## [Supplied passage]
1090ES/ADS-B data-out	N/A	N/A	1090ES/ADS-B out	1090ES/ADS-B out	1090ES/ADS-B out	1090ES/ADS-B out
1090ES/ADS-B data-in for traffic data	N/A	N/A	1090ES/ADS-B in	1090ES/ADS-B in	no	no
Dimensions	61.3 x 61.3 x 204 mm (2.413 x 2.413 x 8.03 inch)	61.3 x 61.3 x 204 mm (2.413 x 2.413 x 8.03 inch)	61.3 x 61.3 x 205 mm	61.3 x 61.3 x 205 mm	Controller: 45 x 45 x 64 mm Transponder: 62 x 45 x 141 mm	Controller: 45 x 45 x 64 mm Transponder: 62 x 45 x 141 mm
Weight	725 g (1.598 lb)	725 g (1.598 lb)	800 g	800 g	1.0 lb (450 g) (less than 100 g for controller)	1.0 lb (450 g) (less than 100 g for controller)

* Mode

Mode S transponders also support Modes C and A capabilities.  Mode C transponders also support mode A capabilities.

** Class:

• Class 1 Transponders are higher output power than class 2 devices and must deliver between 18.5 dBW (125 W) and 27.0 dBW (500 W) at the transponder antena.
• Class 2 transponders are lower power than class 1 devices and must deliver between 18.5 dBW (70 W) and 27.0 dBW (500 W) at the transponder antenna. Class 2 transponders are limited by regulations to VFR use, below 15,000 ft MSL and below 175 knots airspeed.
• For the definition of a decibel (dB) see http://en.wikipedia.org/wiki/Decibel
  For the definition of decibel watt (dBW) see http://en.wikipedia.org/wiki/Decibel_watt

*** Level:

Transponder Level and extended capability letter codes are standard ways of describing the the capabilities of Mode S transponders. This is not relevant to Mode A or Mode C transponders. In practice all current Mode S transponders of interest to glider pilots are Level 2 devices. For future compatibility with ADS-B pilots should look for extended squitter support which provides 1090ES/ADS-B data out and possibly Data-in capabilities. The option code "e" below for extended squitter and whether data out only or data-out and data-in is provided is important for future ADS-B compatibility. All much of the rest can effectively be ignored. The level specification is sometimes accidently confused with the transponder class, so be careful reading specifications. For the technically interested the definitions of the different levels are below.

Level 1 (Comm A) No datalink capability - the transponder can receive 56 bit messages, and reports pressure altitude and and supports Mode A, and Mode S selective addressing.
Level 2 (Comm B) Level 1 + receive and transmit 112 Bit Messages Level 2A Same as Level 2 without the support air-initiated Comm B messages
Level 3 (Comm C) Level 2 + receive 16 linked 112 bit Extended Length Messages (ELM) segments
Level 4 (Comm D) Level 3 + transmit 16 linked 112 bit Extended Length Messages (ELM) segments

Note that ELM messages are completely different than the "extended squitter" that provides ADS-B/1090ES data-out and possibly data-in capabilities. ELM message types and Level 3 and Level 4 will likely never be useful for gliders, Level 4 transponders require prohibitively high power to ensure high enough data rates.

## [Information shown]
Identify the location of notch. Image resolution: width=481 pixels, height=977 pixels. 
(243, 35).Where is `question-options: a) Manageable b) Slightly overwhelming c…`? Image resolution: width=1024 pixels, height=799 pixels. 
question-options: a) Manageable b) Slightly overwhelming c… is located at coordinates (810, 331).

## [Task item A]
From the transponder notes, list every transponder level defined, giving each one's Comm letter where the notes give one.
## [Task item B]
Answer these from the transponder notes:
(i) Besides their own mode, which modes do Mode S transponders support?
(ii) What three limits do regulations place on Class 2 transponders?
(iii) What level are all current Mode S transponders of interest to glider pilots in practice?
## [Task item C]
Extend the transponder notes past their final sentence.

## [Answer section A]
Level 1 (Comm A)
Level 2 (Comm B)
Level 2A
Level 3 (Comm C)
Level 4 (Comm D)

## [Answer section B]
(i) Modes C and A.
(ii) VFR use only, below 15,000 ft MSL, and below 175 knots airspeed.
(iii) Level 2.

## [Answer section C]
In addition to a transponder level there are capability letter codes that describe additional transponder capabilities. The ones on interest to glider pilots are:

• e - Extended squitter, the ability to send ADS-B/1090ES data. This requires an external GPS (certified GPS units only). Mode S transponders with 1090ES capability can always send ADS-B data out but may not be able to receive ADS-B data in to receive traffic information. The actual data out and data-in capabilities for each model are shown out in the table above.
• l - Elementary surveillance, i.e. basic position reporting derived from SSR radar, enhanced in the case of a Mode S environment with higher resolution (25') pressure altitude, unique ICAO aircraft ID and other Mode S capabilities. Note that this is different than 1090ES/ADS-B data-out capabilities.
• n - Enhanced surveillance, transmission of a state vector including ground speed by the transponder. No transponders of interest for gliders currently include this capability. Note that this is different than 1090ES/ADS-B data-out capabilities.
• s - Surveillance Identifier (SI) code. Used by Mode S transponders and Mode S equipped SSR to limit interrogations to specific transponders.
  
  Typical Mode S transponders of interest to glider pilots will be Level 2es or Level 2els devices.

**** Altitude Limits

The 15,000 foot altitude limit is a regulatory limit (see Class 2 in the ** note above).  The Trig TT21 will work to 35,000 feet and the ACK A-30.4 Altitude Encoder used with the Becker transponders will work up to 30,000 feet.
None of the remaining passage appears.